__Goal of the exercise__
In the passage below on the Refugee Nation proposal, what does Buzi say the real issue is, if not land?

__Selected excerpt__
* BEGIN *
Meet Jason Buzi, the entrepreneur behind the Hidden Cash sensation of 2014 and this year’s plan to give displaced citizens a new and safer home.
The global refugee crisis includes some 60 million people, most of whom hail from poor and violence-ridden nations.
Not all countries are welcoming of these refugees, and the few that allow entry don’t offer much in the way of improved living conditions. Even without the violence, poverty abounds.
Buzi, who grew up in Israel and is the grandson of European immigrants, says Refugee Nation is the obvious solution no one is talking about.
“The issue is not land,” Buzi tells Tech Insider. The world is littered with uninhabited islands that can easily be purchased for the right price. But empty space also means zero infrastructure, and any proposed solution that requires citizens to start from scratch is a poor solution.
In reality, Buzi explains, “the issue is sovereignty.”
The challenge, as he sees it, is convincing an existing nation to sell off a portion of its land so a new community can set up shop where important things like commerce and clean water already exist. He’s considering developing islands in the Caribbean, such as Dominica. The island is bigger than Singapore, but only has 72,000 people compared to Singapore’s 5.4 million.
“All it takes is one billionaire or a few billionaires or a government or an NGO with deep pockets to say ‘We want to make this happen,'” Buzi says. “And the only thing lacking is the political will.”
Jennifer Hyndman, Director of Refugee Studies at York University, has serious doubts.
She takes issue with a number of Buzi’s proposed ideas, including the master plan itself.
“Buzi’s outrage and proposal is admirable, as he wants to do something,” she tells Tech Insider. “But the idea of sequestering all the world’s refugees on a single island which does not yet have state status, or a government to provide protection for these refugees, is not viable or desirable.”
Among Hyndman’s objections:
- Creating a new state is hard work. Beyond requiring lots of money, the plan would need international support and consent. Without access to this, Hyndman says, it will not be included in economic, political, social, and other international institutions, trade, or diplomacy channels.
- Refugees are only united by their status as refugees. Hyndman is sceptical that diverse groups of refugees would get along in a single country. There would be serious language and cultural barriers.
- Islands are isolating. Unless you have a boat, she says, “with an island, one cannot leave.”
- Islands don’t make good homes. Research on people seeking asylum suggests little good comes from quarantine. Problems could include poor health care and lack of attention to human rights.
* END *
__Data section__
* BEGIN *
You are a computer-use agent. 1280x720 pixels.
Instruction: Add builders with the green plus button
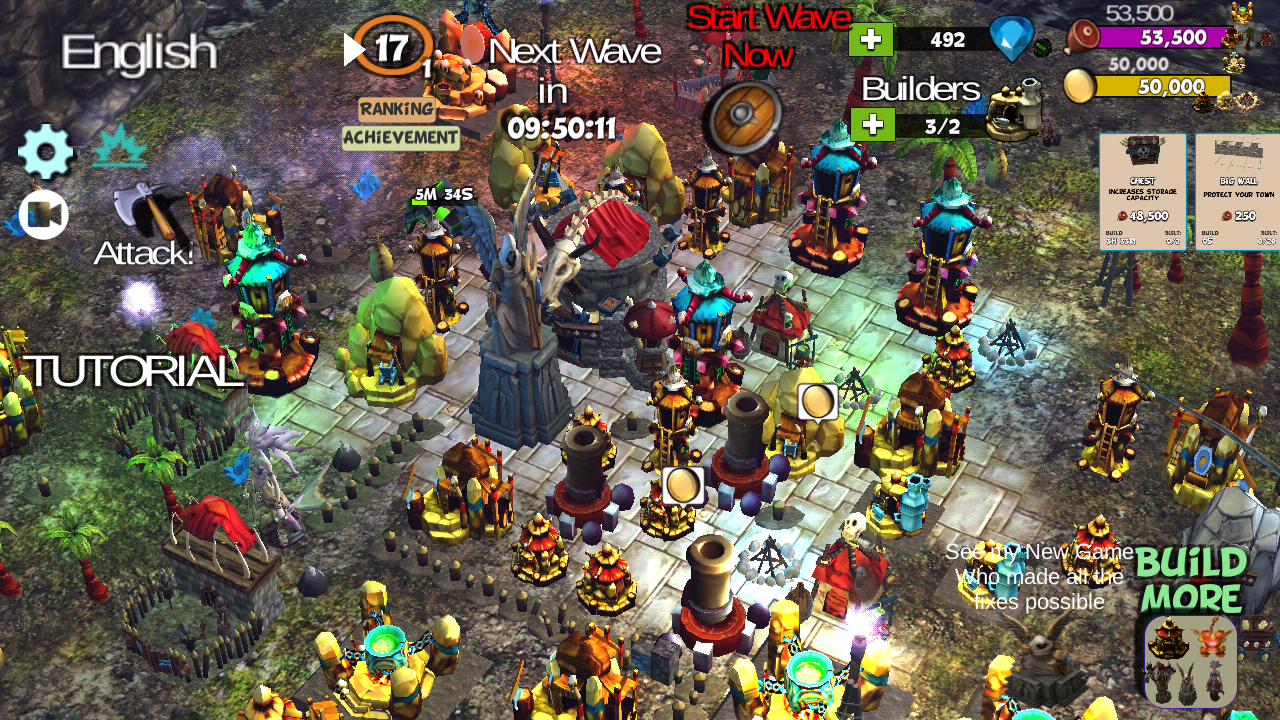871,124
* END *
__Answer__
Sovereignty.